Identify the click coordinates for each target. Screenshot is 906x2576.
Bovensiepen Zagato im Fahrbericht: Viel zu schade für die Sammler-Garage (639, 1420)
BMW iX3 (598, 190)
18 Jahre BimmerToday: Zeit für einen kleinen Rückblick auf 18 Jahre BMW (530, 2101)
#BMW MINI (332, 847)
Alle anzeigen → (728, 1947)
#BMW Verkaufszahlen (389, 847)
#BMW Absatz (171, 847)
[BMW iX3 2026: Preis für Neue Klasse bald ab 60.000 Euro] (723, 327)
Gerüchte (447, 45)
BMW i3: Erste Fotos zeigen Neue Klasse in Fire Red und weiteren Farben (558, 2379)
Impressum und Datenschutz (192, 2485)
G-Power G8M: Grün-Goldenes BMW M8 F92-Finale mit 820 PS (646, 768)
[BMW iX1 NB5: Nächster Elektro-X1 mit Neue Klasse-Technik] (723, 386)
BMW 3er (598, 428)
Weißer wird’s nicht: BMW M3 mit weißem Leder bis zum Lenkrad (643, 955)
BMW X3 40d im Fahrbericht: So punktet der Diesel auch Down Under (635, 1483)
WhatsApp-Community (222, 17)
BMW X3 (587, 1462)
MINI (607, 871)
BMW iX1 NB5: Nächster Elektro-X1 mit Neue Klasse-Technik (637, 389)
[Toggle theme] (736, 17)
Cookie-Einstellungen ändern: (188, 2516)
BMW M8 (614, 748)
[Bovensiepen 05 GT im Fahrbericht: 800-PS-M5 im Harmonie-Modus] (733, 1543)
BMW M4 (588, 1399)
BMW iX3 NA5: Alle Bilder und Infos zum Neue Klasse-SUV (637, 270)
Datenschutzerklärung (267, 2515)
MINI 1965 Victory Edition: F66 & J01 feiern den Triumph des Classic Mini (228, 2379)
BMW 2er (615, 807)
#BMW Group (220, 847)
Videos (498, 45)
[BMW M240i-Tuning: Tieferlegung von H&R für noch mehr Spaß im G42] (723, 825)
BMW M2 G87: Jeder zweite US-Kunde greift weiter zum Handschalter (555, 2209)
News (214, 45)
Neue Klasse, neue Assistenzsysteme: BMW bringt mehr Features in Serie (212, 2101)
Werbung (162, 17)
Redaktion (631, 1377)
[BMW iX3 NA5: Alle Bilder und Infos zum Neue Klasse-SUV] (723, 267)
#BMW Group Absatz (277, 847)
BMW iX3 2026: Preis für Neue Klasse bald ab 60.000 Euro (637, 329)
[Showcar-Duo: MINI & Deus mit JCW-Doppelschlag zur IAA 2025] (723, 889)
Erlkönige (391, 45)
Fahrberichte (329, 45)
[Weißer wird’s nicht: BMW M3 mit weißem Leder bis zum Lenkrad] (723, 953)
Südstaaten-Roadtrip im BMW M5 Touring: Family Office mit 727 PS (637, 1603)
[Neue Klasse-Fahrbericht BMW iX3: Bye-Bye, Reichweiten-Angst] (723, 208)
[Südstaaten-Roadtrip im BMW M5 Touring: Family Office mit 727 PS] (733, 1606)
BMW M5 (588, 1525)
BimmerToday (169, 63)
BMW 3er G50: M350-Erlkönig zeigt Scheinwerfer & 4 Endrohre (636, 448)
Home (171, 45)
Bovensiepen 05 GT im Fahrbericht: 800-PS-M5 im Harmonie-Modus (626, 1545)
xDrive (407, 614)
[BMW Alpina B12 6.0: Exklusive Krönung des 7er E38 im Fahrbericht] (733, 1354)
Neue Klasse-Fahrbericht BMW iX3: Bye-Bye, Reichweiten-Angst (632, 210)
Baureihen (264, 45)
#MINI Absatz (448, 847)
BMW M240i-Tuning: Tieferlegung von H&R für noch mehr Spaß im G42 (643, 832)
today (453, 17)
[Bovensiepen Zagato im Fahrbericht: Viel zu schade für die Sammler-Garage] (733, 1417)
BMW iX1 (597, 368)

Brief: Send back an exact copy of only the lines from the line with "#BMW Group Absatz (277, 847)" up to and including the line with "PS (637, 1603)" in the data above.

Task result:
#BMW Group Absatz (277, 847)
BMW iX3 2026: Preis für Neue Klasse bald ab 60.000 Euro (637, 329)
[Showcar-Duo: MINI & Deus mit JCW-Doppelschlag zur IAA 2025] (723, 889)
Erlkönige (391, 45)
Fahrberichte (329, 45)
[Weißer wird’s nicht: BMW M3 mit weißem Leder bis zum Lenkrad] (723, 953)
Südstaaten-Roadtrip im BMW M5 Touring: Family Office mit 727 PS (637, 1603)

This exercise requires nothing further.